Planken vol boekwerken zijn aan het antwoord van deze vraag besteed. Zo schreef C.S. Lewis ten aanzien van het persoonlijk lijden een boekwerkje dat heet: 'Gods Megafoon'. Hierin zegt hij dat God in de natuur tot de mens fluistert, in Zijn Woord spreekt en in het lijden roept. Alsof Hij een megafoon gebruikt om de mens bij Zichzelf te bepalen.
Eigen weg
Koning Salomo schreef zo'n 3000 jaar geleden: "Des mensen eigen dwaasheid verderft zijn weg, en dan is zijn hart gramstorig op de HERE" (Spr. 19:3).
De wijze koning heeft met vele dingen geworsteld die op deze aarde voorkomen (zie bijv. het boek Prediker), en blijkbaar ook met bovengenoemde vraag.

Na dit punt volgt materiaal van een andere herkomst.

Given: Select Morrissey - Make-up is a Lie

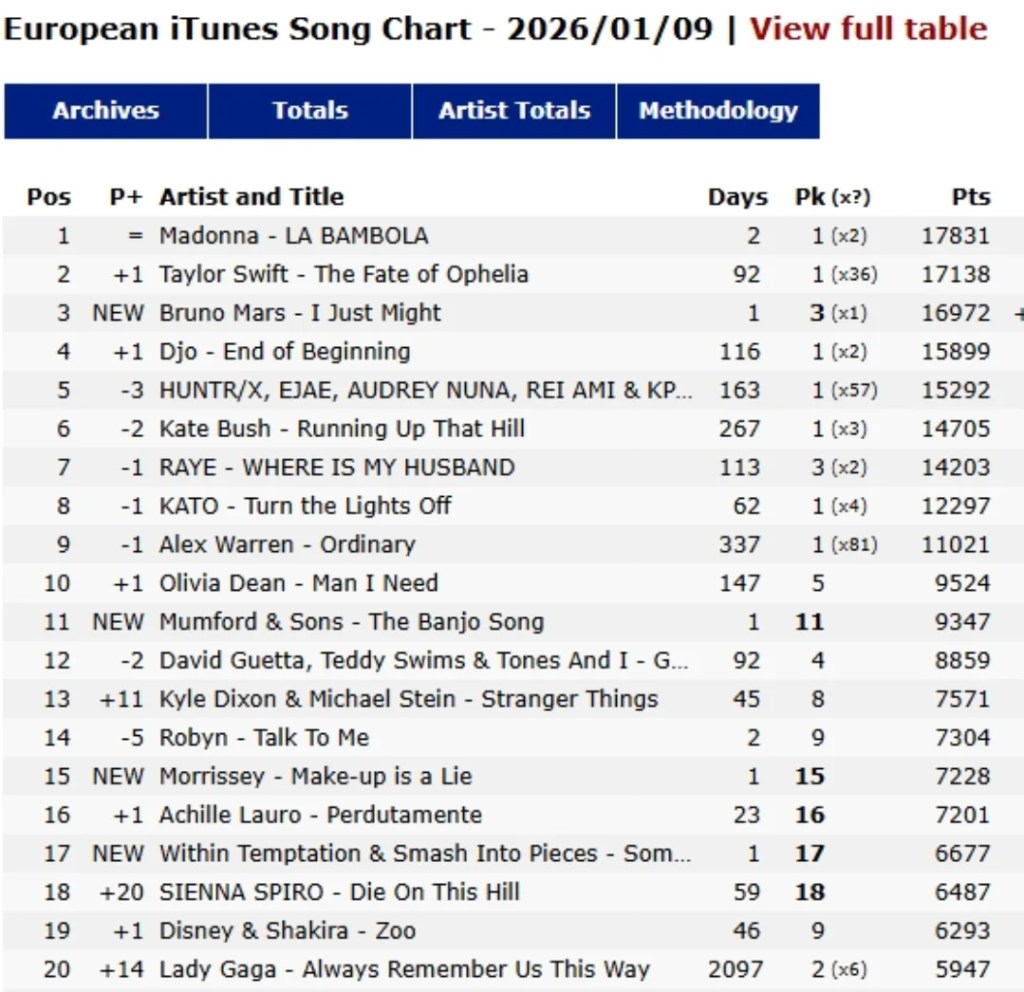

Tegelijk komt in deze Spreuk zo kernachtig naar voren dat God met het stellen van deze vraag eigenlijk de schuld krijgt van alle ellende. In onze woorden vertaald zei Salomo: Door z'n eigen dwaasheid verpest de mens het voor zichzelf en vervolgens is hij daarover kwaad op God!
Dwaasheid in de Bijbel betekent: Het zoeken van een eigen weg. Een weg zonder God. Alles in eigen kracht (willen) doen.
En doet de mens(heid) dat niet in het algemeen? Een eigen weg gaan? Dat begon al vroeg in de menselijke geschiedenis: "Welaan laten wij ons een stad bouwen met een toren, waarvan de top tot de hemel reikt, en laten wij ons een naam maken..." (Gen. 11:4).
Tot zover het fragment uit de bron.